What you need to do:
a - Repeat the Dragon Ball power-level discussion word for word, starting at "Overall, I agree" and ending at "an overwhelming disparity.".
b - Decide whether each statement below agrees with the Dragon Ball power-level discussion. Answer yes or no for each, and quote the words of the discussion that decide it.
(i) Eren Yeager is said to have done nothing of significance since the sealing of the Trost wall.
(ii) A flat two million is proposed for Frieza's final form.
(iii) Frieza's original first form is suggested at around 250,000.
c - Write the next part of the Dragon Ball power-level discussion, picking up after its final sentence.

Document extract:

Though considering that we've determined that Frieza's ridiculously high Power Level is where the seeping began, I can almost believe it.
In regards to main characters being the worst parts of their series, that's an unfortunate aspect of Shonen that really needs to be fixed. Though you also need to avoid making them losers who never accomplish anything.
Eren Yeager for instance, has not done anything of significance since the sealing of the Trost wall. In fact, so far, most of the development has been for the side characters, who've had far more effect on the plot. It's been nice, but as I like Eren a bit more than most, it'd be nice to see him start having an effect on things.
Overall, I agree that maybe it would have been better to put some of the other characters to bed rather than continually trotting them out to be useless, along side the arguments that Powers just jumped way too high.
So I have to ask, what do you guys think Frieza's max should have been in order to make him daunting, but not so much that it required Goku, Vegeta and Piccolo to completely leave everyone in the dust?
One Strip! One Strip!
Maybe a flat million for his final form, 1.5 mil at 100%, as opposed to that being the power of his second? Would make his original first form like 250,000 or something, which would still take over two Ginyu's, unchanged, to match. Daunting, but not an overwhelming disparity.
edited 23rd Oct '14 10:13:23 PM by Bouncy
^^ This. Focusing on power levels just turns every fight into a glorified arm wrestling match. I feel like it would have been much better for power levels to have all plateaued at a certain point, and from then on focused more on abilities and techniques than overall strength.
edited 23rd Oct '14 10:25:52 PM by Wryte
For Pete's sake, don't say "because Battle of Gods/Dragonball Online/Jaco the Patrolman supercedes it and makes a lot more sense."
I get that 'no one likes GT' but to say it doesn't matter? When did it "cease" to matter?
Except for the part where it hasn't. Power was always a factor, but up until the Android Saga, ingenuity, cleverness, and tactical prowess also played important roles. If every fight was a glorified arm wrestling match from day 1, Oozaru Goku would have annihilated everyone.
Dragon Ball gets a bum rap as far as "The only thing that matters is charging up energy and transforming to get stronger!" goes because nobody remembers anything but the Android Saga, and the Android Saga exemplified all the worst parts of Dragon Ball.

[Collection entries]

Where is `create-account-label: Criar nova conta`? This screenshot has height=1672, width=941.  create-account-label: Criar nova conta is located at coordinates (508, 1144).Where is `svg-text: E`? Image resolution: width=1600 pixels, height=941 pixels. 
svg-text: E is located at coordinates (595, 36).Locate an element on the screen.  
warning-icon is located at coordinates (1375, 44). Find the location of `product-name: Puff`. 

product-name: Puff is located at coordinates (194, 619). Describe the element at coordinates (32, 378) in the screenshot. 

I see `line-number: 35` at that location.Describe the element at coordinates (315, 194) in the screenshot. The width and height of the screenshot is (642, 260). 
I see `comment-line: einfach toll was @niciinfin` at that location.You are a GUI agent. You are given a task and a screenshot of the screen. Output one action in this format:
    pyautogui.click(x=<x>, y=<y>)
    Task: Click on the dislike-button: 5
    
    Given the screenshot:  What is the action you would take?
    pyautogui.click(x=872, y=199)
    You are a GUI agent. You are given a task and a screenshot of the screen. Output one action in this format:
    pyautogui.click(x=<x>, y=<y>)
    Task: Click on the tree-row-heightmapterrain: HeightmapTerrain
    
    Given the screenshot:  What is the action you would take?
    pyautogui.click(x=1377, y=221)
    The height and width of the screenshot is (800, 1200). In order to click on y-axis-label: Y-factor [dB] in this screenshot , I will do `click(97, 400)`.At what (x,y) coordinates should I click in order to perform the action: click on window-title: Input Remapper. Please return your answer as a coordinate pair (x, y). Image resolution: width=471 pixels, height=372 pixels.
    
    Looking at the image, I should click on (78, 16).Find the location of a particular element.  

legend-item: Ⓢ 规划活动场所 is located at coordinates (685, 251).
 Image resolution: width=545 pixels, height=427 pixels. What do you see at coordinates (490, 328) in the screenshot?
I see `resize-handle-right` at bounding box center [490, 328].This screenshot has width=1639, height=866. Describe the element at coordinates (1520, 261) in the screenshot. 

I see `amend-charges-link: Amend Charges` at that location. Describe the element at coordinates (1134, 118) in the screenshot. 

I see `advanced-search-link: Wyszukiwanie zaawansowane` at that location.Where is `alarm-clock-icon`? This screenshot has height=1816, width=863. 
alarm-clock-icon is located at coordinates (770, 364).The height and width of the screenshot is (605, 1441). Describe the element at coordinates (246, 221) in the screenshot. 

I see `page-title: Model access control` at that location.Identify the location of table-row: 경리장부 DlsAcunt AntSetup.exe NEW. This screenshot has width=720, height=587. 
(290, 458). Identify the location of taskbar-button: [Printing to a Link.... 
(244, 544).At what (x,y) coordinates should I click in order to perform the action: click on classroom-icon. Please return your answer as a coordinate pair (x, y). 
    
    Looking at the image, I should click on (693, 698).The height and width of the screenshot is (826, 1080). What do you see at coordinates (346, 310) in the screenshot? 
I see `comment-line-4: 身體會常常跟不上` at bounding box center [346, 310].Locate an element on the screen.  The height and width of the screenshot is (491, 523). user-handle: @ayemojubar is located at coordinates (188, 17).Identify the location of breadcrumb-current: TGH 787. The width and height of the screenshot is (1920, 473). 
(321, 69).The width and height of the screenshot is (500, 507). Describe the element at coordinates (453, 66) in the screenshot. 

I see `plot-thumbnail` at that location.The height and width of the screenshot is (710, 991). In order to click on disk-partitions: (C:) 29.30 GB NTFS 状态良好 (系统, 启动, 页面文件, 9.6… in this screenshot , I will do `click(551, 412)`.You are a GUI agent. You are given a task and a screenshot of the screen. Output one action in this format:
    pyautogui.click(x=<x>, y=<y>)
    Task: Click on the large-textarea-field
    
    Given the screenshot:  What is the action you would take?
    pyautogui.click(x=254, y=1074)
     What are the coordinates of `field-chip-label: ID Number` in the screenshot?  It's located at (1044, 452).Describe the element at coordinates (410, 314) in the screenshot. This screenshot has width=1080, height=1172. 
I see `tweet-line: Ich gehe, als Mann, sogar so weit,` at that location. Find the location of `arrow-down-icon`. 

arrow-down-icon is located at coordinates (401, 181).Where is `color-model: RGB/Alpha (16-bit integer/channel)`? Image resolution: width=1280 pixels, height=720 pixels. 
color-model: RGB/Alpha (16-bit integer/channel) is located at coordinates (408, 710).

Outputs in order:
a -
Overall, I agree that maybe it would have been better to put some of the other characters to bed rather than continually trotting them out to be useless, along side the arguments that Powers just jumped way too high.
So I have to ask, what do you guys think Frieza's max should have been in order to make him daunting, but not so much that it required Goku, Vegeta and Piccolo to completely leave everyone in the dust?
One Strip! One Strip!
Maybe a flat million for his final form, 1.5 mil at 100%, as opposed to that being the power of his second? Would make his original first form like 250,000 or something, which would still take over two Ginyu's, unchanged, to match. Daunting, but not an overwhelming disparity.

b -
(i) Yes: "has not done anything of significance since the sealing of the Trost wall."
(ii) No: "Maybe a flat million for his final form"
(iii) Yes: "Would make his original first form like 250,000 or something"

c -
edited 24th Oct '14 9:00:47 AM by TobiasDrake
My Tumblr. Currently side-by-side liveblogging Digimon Adventure, sub vs dub.It's not an assumption, it's experience from seeing how other manga have played out.
The 1v1, fight-centric ethos of Shonen battle manga already lends it self to simple, repetitive plots. Trying to cram in MOAR FIGHTS doesn't help, and winds up destroying your pacing and narrative momentum. I can't think of any fights in DB that would have improved the series by being omitted or made shorter. I can think of tons of them for Bleach and Naruto.
I'm asking, non-rhetorically, what would more androids have added to the Cell saga? What ideas was Toriyama trying to express that weren't being expressed because there weren't enough fights? Where would they have added tension to the overall story arc? What narrative potential went untapped?
Doing that kind of breaks the narrative. Frieza being so powerful that he couldn't be defeated just by teaming up was important. He was this awful bully that did whatever he wanted to because nobody could stop him. He didn't even have to worry about keeping his minions loyal like a real-life dictator would; he was just plain untouchable.
At best, I'd say that you could have skipped 2nd and 3rd form, made Piccolo a match for his first form instead of his 2nd, and made his transformed state scale from his untransformed state the way his 4th form scaled from his 2nd form.
edited 24th Oct '14 9:42:44 AM by Bloodsquirrel

Technically, he's print.
Page toppers: turning responses into non-sequiturs since the forum was invented.